Rynek podbija właśnie czwarta odsłona kultowego Ulicznego Wojownika, a do kin zmierza dziarsko „Legenda Chun-Li”, ale jest coś co może zagrozić potężnej marce Capcomu. Przed wami Wall Street Fighter IV od CB Fresh (Nie, nie znamy!). W WSF nie zagracie jednak kultowym Ryu, ale za to będziecie mogli wcielić się we Zwrot Inwestycji (R.O.I), dzielną wojowniczkę Dow Jones walczącą z przylizanym Goldmanem (a gdzie Sachs?). Zamiast znanej i lubianej Chun-Li do boju rusza Fannie Mae ścierająca się w boju z M. Lynchem. Co tu dużo gadać – dla mnie to materiał wideo miesiąca. Nie dość, że śmieszny to jeszcze na czasie. No i wykonany naprawdę wzorowo. Ode mnie piątka z dużym plusem.
Tylko uwaga na ciosy specjalne na przykład financial crysis, Yoga latte albo Sonic Bloomberg.
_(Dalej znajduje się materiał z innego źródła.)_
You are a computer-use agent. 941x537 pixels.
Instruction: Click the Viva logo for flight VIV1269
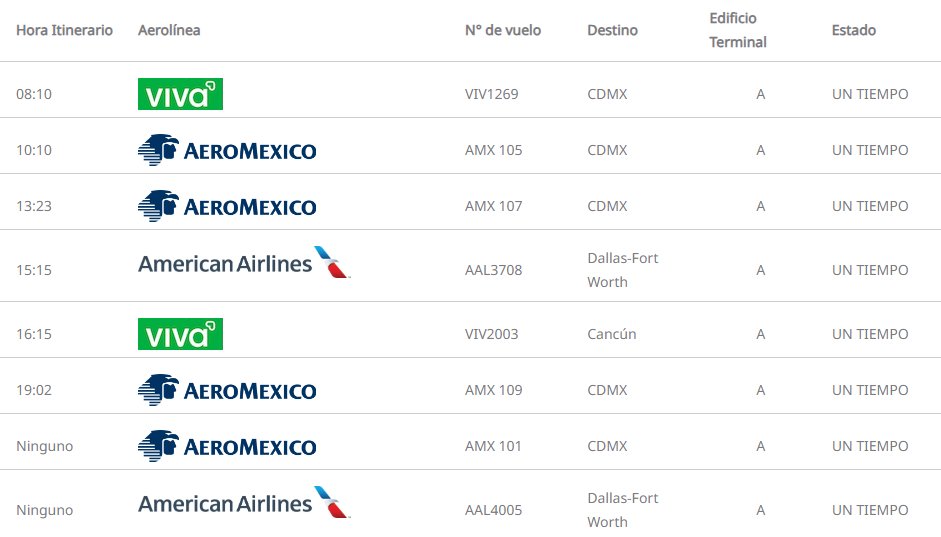click(180, 94)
Bardzo fajne 😀 Ludzie to mają poczucie humoru. Czarnego 😛
poprostu super!!!
Ciekawe kto tak kalecznie Goldmanowi tasmy zawiazal 😉
Zabiliście mnie tył filmikiem. Po prostu zabiliście ogladałem ze 4 razy. Początek jest najlepszy 😀
Świetne wykonanie, remix z planszy Ryu w tle; najbardziej zapadł mi w pamięci Blanka.